=== Fragmento de lectura ===

Llegado a Madrid tengo tiempo para otro café. Un camarero le dice a su compañero que él no sale a atender a la terraza mientras su jefe no le ponga ya el uniforme de invierno (es 15 de Octubre). Es cierto que hace frío, estamos a 8 grados y mucha gente va por la calle vestida de invierno. En cualquier caso tengo la posibilidad de comprobar, mientras leo mi tercer periódico, que al camarero en cuestión le gusta hablar por hablar. Aunque hable todo el tiempo en serio.
Llego a las famosas oficinas a la hora señalada. Me atiende una señorita que dice no saber nada de mi cita con el director, que no ha llegado. A través de unos casquitos se comunica con alguien y después me dice: “haga el favor de esperar, que –tiburón- le atenderá en seguida”. Pero de “en seguida” nada. Tres cuartos de hora de pie, esperando. Cuando aparece se disculpa diciendo que como la cita la propuso él desde la calle no se acordó de anotarla. Nos sentamos y cuando le pregunto si ha visto el material que él me pidió le enviara con urgencia (a través de mensajería) una semana antes me contesta que no ha tenido tiempo. En fin. Después de esta breve introducción comenzamos nuestra entrevista. Y poco después la acabamos en 20 minutos. Punto.
Salgo de las oficinas y acudo a la cafetería del Reina (Sofía), donde he quedado con el ínclito (y ubicuo) Fernando Castro Flórez, un crítico de arte que en realidad es, después de todo, algo más. Siendo ese “algo más” una clave tan definitoria como diferencial respecto a sus colegas. Un ser cuya apariencia se encuentra entre un ser adulto y un ser joven. Con una cultura que le brota espontáneamente desde las comisuras labiales Castro padece de una incontinencia verbal indisimulada. Pero a poco que se le conozca se sabrá que su verborragia no es un signo de megalomanía, sino un extravagante mecanismo de defensa, o sea, un signo de inteligencia. En efecto, la única forma de sobrevivir a las inmensas relaciones sociales que le toca vivir dada su profesión es la de no dejar hablar. Así, Castro sólo es incontinente cuando no tiene nada que escuchar. Cuando estamos despidiéndonos en la calle nos cruzamos con Valcárcel Medina, uno de los pocos artistas que yo admiro y que por tanto preferiría no conocer. Como el cruce imprevisto no ha dado tiempo para tanto me place haber hablado con él sólo unos instantes y haber escrutado sus apariencias.

=== Sección de datos ===

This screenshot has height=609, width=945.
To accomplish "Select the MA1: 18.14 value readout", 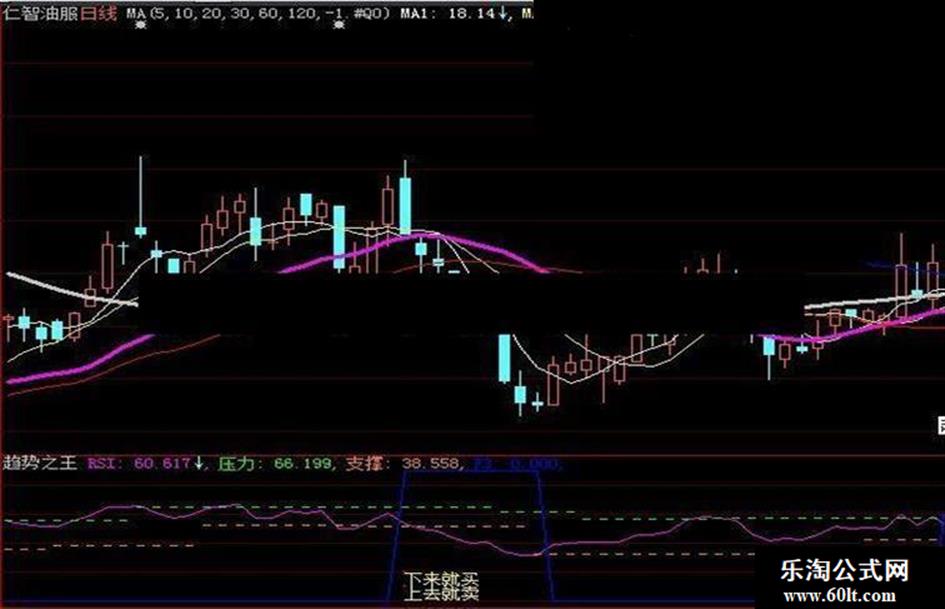I will [x=448, y=13].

===

# Tus instrucciones
Continúa el relato de la jornada en Madrid a partir de su última frase. El material no tiene ninguna relación con el relato de la jornada en Madrid.

# Resultado
Una vez acabado el tiempo dedicado a las cuestiones “profesionales” me abandono a disfrutar el Madrid que ahora me interesa, que no es otro que el compartido con mi amigo Blas Maza. Ir al Foro era, sobre todo, una magnífica oportunidad de pasar unas horas con alguien al que presientes aunque no veas. Como sabrá el lector de este blog mi misantropía me impide tener demasiadas relaciones sociales, así que podrá entender el hecho de que pueda resultarme emocionante una experiencia poco frecuente que además se encuentra, en este caso, complicada por la distancia. Blas es un tipo cuyo talento ha sido puesto, desgraciadamente, al servicio de su propia supervivencia. Así que la única forma de aprovecharse de él es hablando. Después de comer Blas se retira a sus prescriptivas labores y yo decido pasear para bajar la comida. Salgo a la Gran Vía para encaminarme hacia la librería Ocho y medio. Una vez allí compruebo, de nuevo, que se trata de una de las librerías más mal organizadas que he visto nunca; resulta casi imposible pensar cómo se podría organizar peor. Me entran ganas de decírselo, pero no lo hago por temor a la mirada que seguro me iban a lanzar los dueños ante los primeros compases verbales de mi apreciación. Sin embargo hay allí un informático profesional que al parecer ha sido reclamado por ellos para sanear su gestión informática. Su nivel de expresión verbal es digno de un cuadrúpedo, pero eso no le impide imponer su criterio. A mí me duelen los oídos de escucharle. A los dueños les importa mucho el aspecto virtual de su librería pero no parece importarles nada sus ventas físicas directas. Siglo XXI.
De retorno a casa de mi amigo me cruzo con más indigentes, tullidos, pandilleros, proxenetas y putas de los que me he cruzado en Valencia durante pongamos 5 años. Madriz. Quedo de nuevo con Blas en la plaza Santa Ana, y después de unos finos cerca de Huertas me lleva a tomar una carne guisada con curry rojo que quita el hipo. En el restaurante sólo se encuentran cenando dos discretas parejas, lo que hace aún más memorable la cena tomada sobre una barra de madera serpenteante, sobre todo si tenemos en cuenta que todos los restaurantes circundantes se encuentran repletos de comensales, como mandan los cánones de una crisis de economía sumergida/emergida.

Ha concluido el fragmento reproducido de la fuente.